Task directions ::
Render each line of the data below as one string in a JSON list, skipping blank lines and leaving out the pictures.

Dataset extract ::
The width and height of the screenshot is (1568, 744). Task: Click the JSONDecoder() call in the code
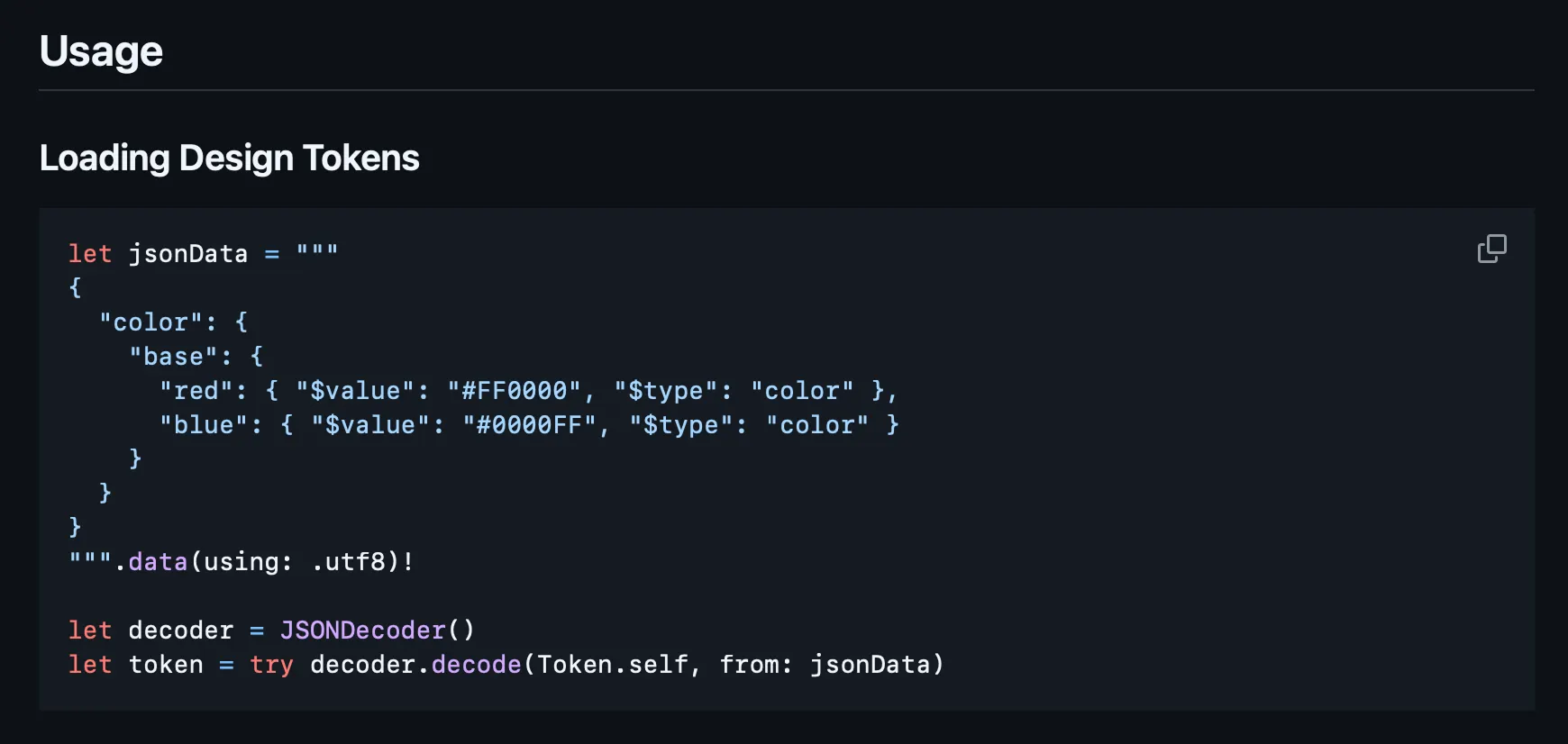point(377,631)
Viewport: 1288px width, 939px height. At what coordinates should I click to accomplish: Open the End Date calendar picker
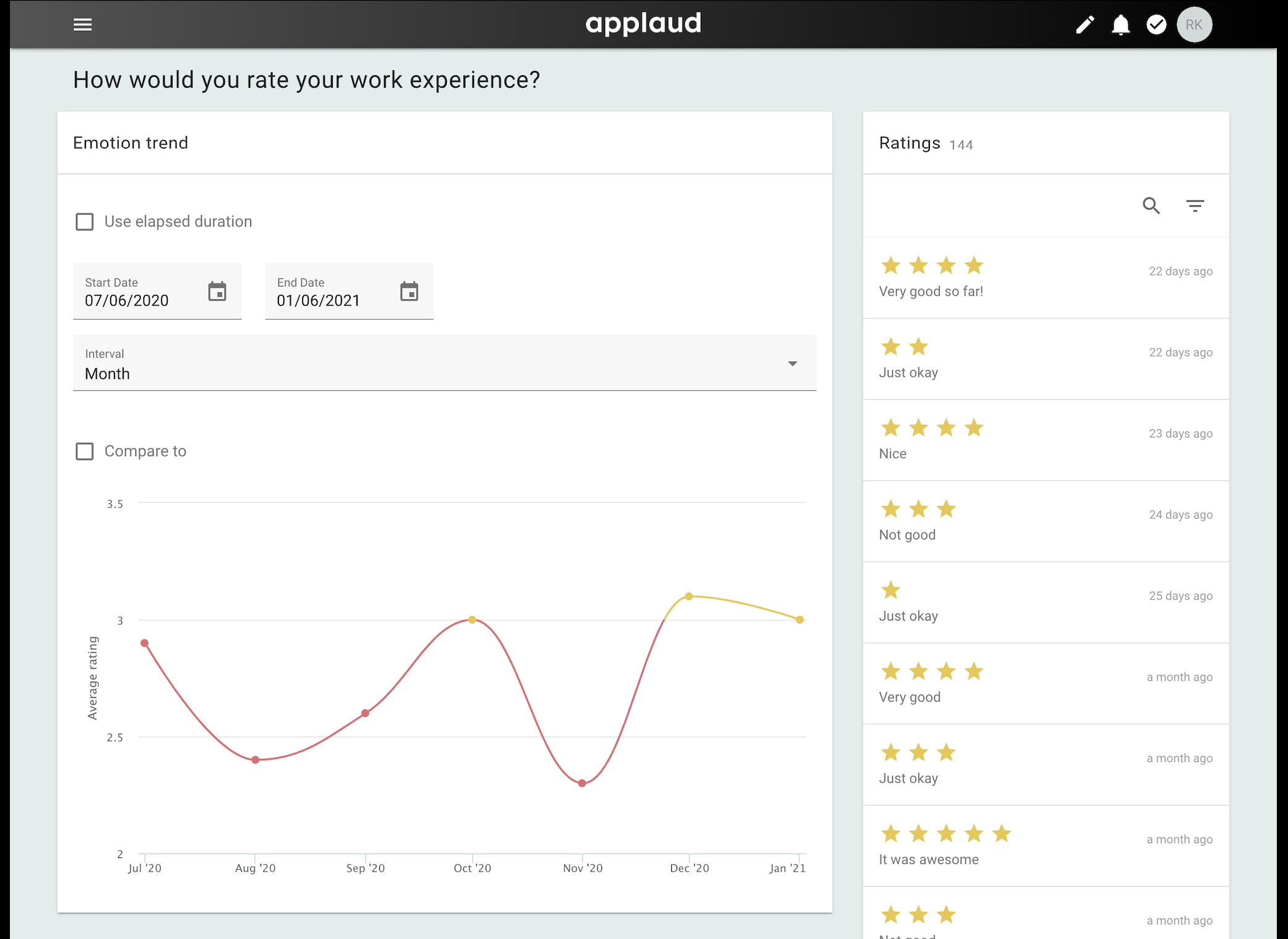(409, 291)
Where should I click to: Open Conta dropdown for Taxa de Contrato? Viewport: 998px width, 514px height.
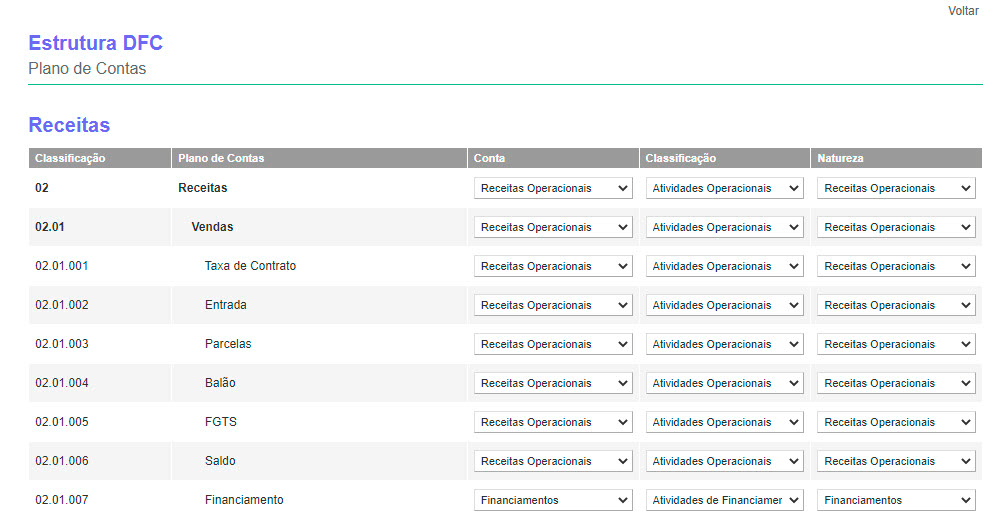tap(553, 266)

Written solution ::
[
  "The width and height of the screenshot is (1568, 744). Task: Click the JSONDecoder() call in the code",
  "point(377,631)",
  "Viewport: 1288px width, 939px height. At what coordinates should I click to accomplish: Open the End Date calendar picker",
  "(409, 291)",
  "Where should I click to: Open Conta dropdown for Taxa de Contrato? Viewport: 998px width, 514px height.",
  "tap(553, 266)"
]